Я пишу эту книгу — и передо мной на столе лежит кожаный чехол. Потёртый. Тёмно-коричневый. С медными заклёпками. Внутри — два флажка. Жёлто-красные. Выцветшие. Древки стёрты до белизны чужими руками. Не моими.
Я пишу о своей семье давно. Четыре поколения — и у каждого одна профессия, названная разными словами в разные эпохи. Прадед. Дед. Отец. Я. Радиоразведка, криптография — в самом широком смысле этого слова: слышать то, что не предназначено для чужих ушей, и молчать о том, что услышал. Есть другие книги — о предках, о шифрах, о тайнах, которые государство до сих пор предпочитает не называть вслух. Выйдут ли они все — не знаю. Это не в моей власти. Некоторые вещи пишутся в стол. Некоторые вещи ждут своего времени. Время — не всегда при жизни автора. Но эта книга — другая.
Эта книга не содержит государственных тайн. Она не требует грифов и согласований. Она содержит только человека. Моего отца. Виктора Ивановича Клепова из Калуги. Юнгу Соловецкой школы, которому было пятнадцать лет — по документам шестнадцать (но это отдельная история), — когда он стоял на борту деревянного быстроходного полуглиссера, который мчался в апреле 1945 года к центру Берлина и махал этими двумя кусками ткани под пулями немецких снайперов. Того самого мальчика, который исправил цифру в метрике химическим карандашом, потому что государству нужны были связисты, а ему нужно было на войну — туда, где был отец. Потом этот мальчик стал полковником КГБ СССР. Его фотография висит в Зале Славы российской радиоразведки. Но это — потом. Сначала был пятнадцатилетний мальчик с двумя кусками жёлто-красной ткани над Шпрее. И эта книга — про него.
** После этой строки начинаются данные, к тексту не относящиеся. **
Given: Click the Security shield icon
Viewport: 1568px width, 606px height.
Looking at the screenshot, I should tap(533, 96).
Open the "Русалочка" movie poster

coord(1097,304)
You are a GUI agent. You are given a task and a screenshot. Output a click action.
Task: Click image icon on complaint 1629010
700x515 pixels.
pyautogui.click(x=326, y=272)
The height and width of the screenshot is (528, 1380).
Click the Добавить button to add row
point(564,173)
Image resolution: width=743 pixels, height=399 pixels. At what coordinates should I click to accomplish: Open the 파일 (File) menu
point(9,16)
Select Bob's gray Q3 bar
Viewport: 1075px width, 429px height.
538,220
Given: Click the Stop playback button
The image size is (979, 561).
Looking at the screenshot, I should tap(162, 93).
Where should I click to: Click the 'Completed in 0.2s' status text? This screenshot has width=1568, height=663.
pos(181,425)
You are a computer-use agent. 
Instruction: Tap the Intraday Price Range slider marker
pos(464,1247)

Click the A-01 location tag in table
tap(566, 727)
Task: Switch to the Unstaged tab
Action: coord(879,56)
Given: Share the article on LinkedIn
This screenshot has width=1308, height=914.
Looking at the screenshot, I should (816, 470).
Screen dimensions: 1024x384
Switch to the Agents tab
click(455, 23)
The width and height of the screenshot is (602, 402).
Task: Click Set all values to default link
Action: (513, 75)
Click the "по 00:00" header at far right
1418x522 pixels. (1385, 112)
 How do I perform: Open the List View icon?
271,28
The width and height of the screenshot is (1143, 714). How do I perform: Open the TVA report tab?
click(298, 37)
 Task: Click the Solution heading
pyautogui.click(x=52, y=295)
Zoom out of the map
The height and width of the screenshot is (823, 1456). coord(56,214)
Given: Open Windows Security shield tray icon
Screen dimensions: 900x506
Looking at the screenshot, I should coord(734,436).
Наша семья держала связь. Это было наследственным — как цвет глаз или форма рук. Прадед служил в Первую мировую. О нем я написал в своей книге «Шифр предательства». Дед — во Вторую мировую войну. Каждый в своё время, каждый своими инструментами. Но всегда одно: держать нить между теми, кто стреляет, и теми, кто командует. Между окопом и картой, где двигают совсем другие флажки — бумажные, по фронтовым картам. Отец — семафором в оконном проёме, когда рация умерла и больше не было ничего, кроме двух кусков жёлто-красной ткани и рук, которые не имели права дрожать. Я — шифраторами. Потому что связист без связи — это просто человек в пустоте. А война бывает разная — не только та, где стреляют. В любой из них надёжная криптографическая связь — не преимущество. Это условие существования. В начале девяностых, когда страна трещала по швам и через банковские каналы шли фальшивые авизо — финансовое оружие, которое могло уничтожить Центральный банк России тихо, без единого выстрела, — я разработал шифраторы, которые закрыли эту брешь. Страна этого не заметила. Так и должно быть — хорошая защита невидима. Потом был один из первых в мире криптографических смартфонов — раньше, чем Стив Джобс показал миру первый iPhone. Уникальные шифратор, которые сегодня работают в шестидесяти четырёх странах мира.
Инструменты менялись. Задача — нет.
Отец махал флажками, чтобы пехота слышала флот. Я создавал шифраторы, чтобы государства слышали друг друга — и только друг друга, без чужих ушей. Четыре поколения. Одна профессия. Разные инструменты. Одна задача. Нить не оборвалась.
Им было по пятнадцать и шестнадцать лет. Государство дало им бескозырки и рации. Два куска сигнальной ткани и ключи морзянки. Задачи, которые не решались иначе, — ибо только мальчики не знали, что это невозможно, и поэтому делали. Детство им никто не вернул. Никто не спросил разрешения его забрать. Эта книга — о том, как это было. Об Иване Клепове, Викторе Клепове. О Соловках и Шпрее. Обо мне, когда память о подвигах деда и отца помогла мне выжить в очень трудное время. О двух кусках выцветшей ткани, которые лежат сейчас передо мной на столе — и которые однажды держали руки пятнадцатилетнего мальчика над горящим Берлином. Руки не дрожали. Я знаю — он сам рассказал.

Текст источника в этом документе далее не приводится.